Who told me she loved me while I had her tied to a chair in a warehouse.

That Farah was gone.

The woman in that window looked like she wanted to watch me burn. Her hair was swept to one side, hiding the hole where her ear used to be—the scar healed but the damage permanent. She’d lost weight. Face gaunt. Eyes hollow but sharp.

She wasn’t crazy Farah no more. She wasn’t obsessed Farah.

She was something worse.

I held her gaze for a second, waiting for something. A crack in the mask. A flash of that desperate need she used to have for me. Anything familiar.

Nothing.

Just that scowl. That cold, burning scowl that said everything between us had changed.

I climbed in the Bentayga and sat there, engine off, staring at the mansion.

Rashid ain’t do this.

I believed him.
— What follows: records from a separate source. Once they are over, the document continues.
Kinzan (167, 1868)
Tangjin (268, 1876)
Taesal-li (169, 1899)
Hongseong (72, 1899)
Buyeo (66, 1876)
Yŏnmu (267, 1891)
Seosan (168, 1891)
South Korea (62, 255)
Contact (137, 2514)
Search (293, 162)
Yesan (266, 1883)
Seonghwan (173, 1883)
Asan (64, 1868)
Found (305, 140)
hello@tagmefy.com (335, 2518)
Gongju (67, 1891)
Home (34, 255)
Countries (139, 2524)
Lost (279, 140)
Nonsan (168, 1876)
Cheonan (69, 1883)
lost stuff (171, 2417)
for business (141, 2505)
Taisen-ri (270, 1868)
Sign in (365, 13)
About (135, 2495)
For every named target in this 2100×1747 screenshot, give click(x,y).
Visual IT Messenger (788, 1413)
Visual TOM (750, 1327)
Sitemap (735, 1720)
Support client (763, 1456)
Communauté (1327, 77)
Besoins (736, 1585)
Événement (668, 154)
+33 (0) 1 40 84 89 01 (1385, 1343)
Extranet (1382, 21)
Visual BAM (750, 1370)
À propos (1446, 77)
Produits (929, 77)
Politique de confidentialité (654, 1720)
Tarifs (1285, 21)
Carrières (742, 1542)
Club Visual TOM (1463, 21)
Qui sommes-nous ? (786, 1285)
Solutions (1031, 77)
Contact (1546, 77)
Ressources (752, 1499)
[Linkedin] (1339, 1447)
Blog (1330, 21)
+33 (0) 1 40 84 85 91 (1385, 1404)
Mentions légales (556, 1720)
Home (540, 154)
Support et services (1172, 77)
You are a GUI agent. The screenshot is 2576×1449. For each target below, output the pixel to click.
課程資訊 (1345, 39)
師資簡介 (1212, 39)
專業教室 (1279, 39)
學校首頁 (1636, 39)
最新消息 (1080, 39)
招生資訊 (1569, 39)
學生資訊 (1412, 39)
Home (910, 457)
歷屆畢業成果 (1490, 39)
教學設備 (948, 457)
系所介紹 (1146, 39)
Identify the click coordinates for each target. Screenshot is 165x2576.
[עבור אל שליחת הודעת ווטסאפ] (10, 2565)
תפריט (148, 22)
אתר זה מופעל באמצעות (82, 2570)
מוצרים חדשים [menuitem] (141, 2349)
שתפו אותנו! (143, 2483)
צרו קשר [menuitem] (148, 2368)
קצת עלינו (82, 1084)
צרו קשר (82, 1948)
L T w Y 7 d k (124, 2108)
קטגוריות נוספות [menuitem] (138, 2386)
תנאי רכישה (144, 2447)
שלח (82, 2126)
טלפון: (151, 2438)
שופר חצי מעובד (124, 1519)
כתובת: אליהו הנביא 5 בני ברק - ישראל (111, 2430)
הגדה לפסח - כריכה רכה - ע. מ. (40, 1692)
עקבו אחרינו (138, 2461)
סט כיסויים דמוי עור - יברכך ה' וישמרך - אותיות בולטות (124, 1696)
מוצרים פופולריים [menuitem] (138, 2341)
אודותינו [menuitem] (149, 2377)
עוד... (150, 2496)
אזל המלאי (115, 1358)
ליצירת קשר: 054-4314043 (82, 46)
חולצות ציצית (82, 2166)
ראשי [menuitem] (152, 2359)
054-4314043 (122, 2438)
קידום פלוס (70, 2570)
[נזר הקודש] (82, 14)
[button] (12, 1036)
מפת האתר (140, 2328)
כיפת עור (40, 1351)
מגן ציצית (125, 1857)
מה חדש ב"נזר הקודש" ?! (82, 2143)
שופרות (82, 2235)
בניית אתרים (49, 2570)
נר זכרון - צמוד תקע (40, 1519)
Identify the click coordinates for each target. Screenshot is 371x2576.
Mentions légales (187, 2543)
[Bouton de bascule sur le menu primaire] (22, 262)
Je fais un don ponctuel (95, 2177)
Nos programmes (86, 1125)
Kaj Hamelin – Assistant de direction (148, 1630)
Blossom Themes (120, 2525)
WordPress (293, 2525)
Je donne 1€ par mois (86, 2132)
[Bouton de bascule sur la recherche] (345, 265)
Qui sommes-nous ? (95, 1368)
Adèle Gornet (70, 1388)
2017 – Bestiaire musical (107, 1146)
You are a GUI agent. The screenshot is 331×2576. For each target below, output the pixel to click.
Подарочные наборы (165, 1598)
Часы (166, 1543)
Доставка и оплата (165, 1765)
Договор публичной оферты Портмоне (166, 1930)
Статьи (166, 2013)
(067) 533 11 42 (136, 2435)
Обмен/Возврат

Hated that I believed him, but I did. The man had many sins, but lying to me wasn’t one of them. Not about shit that mattered. And working with cops? That would violate everything he ever stood for. Everything he taught me.

So if not Rashid, then who?

Look closer to home. Look at who benefits from her destruction. Who gains power when she falls.

His words echoed in my head as I started the engine and pulled off.

Somebody made that call. Somebody with access to information about Zainab’s past. Somebody who knew about Zahara’s murder, the identity theft, everything she buried years ago.

Somebody who wanted her gone.

I thought about Vivica. How she was standing in the back of the bakery when the cops came. That smirk on her face. Like she knew exactly what was about to happen.

Would she really go that far again? That bitch knew who I was now? Would she risk me going off on her. I would destroy that bitch.

Then I thought about Farah. That scowl. The way she looked at me like I was already dead and she was just waiting for my body to catch up.

She was Rashid’s daughter. Grew up in his world, around his people. Knew how to make calls, pull strings, move pieces on a board.

And she had every reason to want me to suffer.

I pulled onto the highway, mind racing.

Somebody snitched.

And when I found out who, wasn’t gon’ be enough left of them to identify.